Cafe life in Canonbury; spice of life on the Cally; and coffee and books – and Corbyn in Highbury
Friday, 25th August 2017 — By Adam Solomons
Jo Hughes, 58, owns The Green Hut, a picturesque outdoor café by Canonbury Overground station operated in the family’s name for 27 years. “We’ve all had a go at running it”, she tells me, though I assume she most comfortably dons the apron. Though initially dubious at my request to speak to her about something that isn’t on the menu, Jo comes to the conclusion that there’s nothing wrong with a free bit of advertising.

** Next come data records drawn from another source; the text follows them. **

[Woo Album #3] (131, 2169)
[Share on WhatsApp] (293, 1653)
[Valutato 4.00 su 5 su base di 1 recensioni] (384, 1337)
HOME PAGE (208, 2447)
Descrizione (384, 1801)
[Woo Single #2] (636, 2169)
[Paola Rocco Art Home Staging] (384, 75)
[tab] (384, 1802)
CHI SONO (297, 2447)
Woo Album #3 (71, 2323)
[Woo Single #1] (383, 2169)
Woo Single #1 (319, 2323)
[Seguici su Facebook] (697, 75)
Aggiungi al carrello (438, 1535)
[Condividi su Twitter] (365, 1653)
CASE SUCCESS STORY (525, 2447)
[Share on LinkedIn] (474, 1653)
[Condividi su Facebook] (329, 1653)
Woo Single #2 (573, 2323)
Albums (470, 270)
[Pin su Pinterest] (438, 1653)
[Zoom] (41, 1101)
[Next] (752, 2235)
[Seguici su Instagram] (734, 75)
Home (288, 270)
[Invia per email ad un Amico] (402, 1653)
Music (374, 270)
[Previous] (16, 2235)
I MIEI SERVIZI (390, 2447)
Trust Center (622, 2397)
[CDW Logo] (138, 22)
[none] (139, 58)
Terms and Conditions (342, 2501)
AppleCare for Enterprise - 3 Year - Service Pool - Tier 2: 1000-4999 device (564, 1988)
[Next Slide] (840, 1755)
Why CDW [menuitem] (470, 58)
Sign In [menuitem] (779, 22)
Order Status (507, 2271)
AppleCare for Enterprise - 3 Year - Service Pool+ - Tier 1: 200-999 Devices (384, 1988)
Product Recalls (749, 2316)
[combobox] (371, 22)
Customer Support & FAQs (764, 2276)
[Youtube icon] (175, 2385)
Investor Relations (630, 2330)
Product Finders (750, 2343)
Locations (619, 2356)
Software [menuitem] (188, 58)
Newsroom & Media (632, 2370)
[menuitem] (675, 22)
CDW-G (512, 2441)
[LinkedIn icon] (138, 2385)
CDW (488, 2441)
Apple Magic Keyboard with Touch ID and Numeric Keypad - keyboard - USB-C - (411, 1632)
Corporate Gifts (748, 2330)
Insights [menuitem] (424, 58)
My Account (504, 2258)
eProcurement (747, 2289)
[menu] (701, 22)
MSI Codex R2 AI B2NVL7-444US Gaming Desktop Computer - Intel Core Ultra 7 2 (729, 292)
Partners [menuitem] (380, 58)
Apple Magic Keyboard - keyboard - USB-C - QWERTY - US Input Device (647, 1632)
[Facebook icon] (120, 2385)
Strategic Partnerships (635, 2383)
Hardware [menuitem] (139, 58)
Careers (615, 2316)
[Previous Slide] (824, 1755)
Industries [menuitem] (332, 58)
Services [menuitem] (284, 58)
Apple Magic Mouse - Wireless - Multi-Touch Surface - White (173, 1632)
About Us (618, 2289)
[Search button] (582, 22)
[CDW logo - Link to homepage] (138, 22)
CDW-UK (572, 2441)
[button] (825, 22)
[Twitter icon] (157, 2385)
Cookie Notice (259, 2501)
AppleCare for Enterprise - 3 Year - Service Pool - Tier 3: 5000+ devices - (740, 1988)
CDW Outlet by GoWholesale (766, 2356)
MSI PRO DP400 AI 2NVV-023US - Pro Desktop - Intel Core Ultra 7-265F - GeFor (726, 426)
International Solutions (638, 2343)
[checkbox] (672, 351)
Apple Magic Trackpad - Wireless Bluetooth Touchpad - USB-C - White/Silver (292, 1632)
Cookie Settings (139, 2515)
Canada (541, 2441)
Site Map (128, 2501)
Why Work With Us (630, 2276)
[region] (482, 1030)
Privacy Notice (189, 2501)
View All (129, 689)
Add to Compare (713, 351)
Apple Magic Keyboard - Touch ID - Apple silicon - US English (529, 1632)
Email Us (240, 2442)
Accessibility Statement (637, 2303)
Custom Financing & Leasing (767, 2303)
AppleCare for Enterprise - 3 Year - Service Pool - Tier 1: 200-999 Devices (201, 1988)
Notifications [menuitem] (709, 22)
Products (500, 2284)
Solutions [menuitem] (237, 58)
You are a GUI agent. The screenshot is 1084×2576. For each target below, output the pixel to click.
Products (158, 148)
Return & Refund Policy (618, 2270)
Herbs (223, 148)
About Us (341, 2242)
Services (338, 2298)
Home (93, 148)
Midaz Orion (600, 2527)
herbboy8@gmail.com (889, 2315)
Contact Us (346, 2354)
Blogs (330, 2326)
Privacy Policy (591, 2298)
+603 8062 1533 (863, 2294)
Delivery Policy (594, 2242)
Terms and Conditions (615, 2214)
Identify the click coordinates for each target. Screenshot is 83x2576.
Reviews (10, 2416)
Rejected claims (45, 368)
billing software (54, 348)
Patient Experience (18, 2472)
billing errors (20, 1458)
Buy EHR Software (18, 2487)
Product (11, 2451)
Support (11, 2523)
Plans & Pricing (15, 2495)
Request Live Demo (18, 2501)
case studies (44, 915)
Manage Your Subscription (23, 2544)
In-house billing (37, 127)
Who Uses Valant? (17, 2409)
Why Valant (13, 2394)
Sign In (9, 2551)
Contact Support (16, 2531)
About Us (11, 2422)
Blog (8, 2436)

Jo is Highbury born and bred, with little interest in the work of editors and producers that make up most of her clientele (“They’re probably famous but I wouldn’t know ’em”). When I leave she returns to singing The Beatles, in time with a crackly radio, and awaits her next customer.
Ali Salah, 23, runs Magic Corn, a stand selling hot sweetcorn and spices on Caledonian Road. Born in Afghanistan, he moved to Islington twelve months ago and hasn’t looked back: “I’m very happy here.” When Ali’s boss arrives and barks orders, he listens carefully and does exactly as he’s told – and well. Ali insists on giving me my full change when I buy a pot with chilli (a chef’s recommendation). His care and technique is artistry, I tell him, in its own unconventional way. Nothing less, he laughs.
Claire Griffiths, 35, works at Highbury coffee-and-bookstore Ink 84, opened by Islington-based writers Betsy Toban and Tessa Shaw two years ago. “There was no bookshop in Highbury”, Claire told me, “so they set one up.” In truth it’s a sublime store, and it’s no surprise that frequent visitors include Nigel Slater, Nick Robinson and, most excitingly for Claire, Jeremy Corbyn. “I helped Jeremy buy his family Christmas presents!”, she blushes, “and there was no photographer or anything. He was just curious about a new business starting up. What a lovely man.”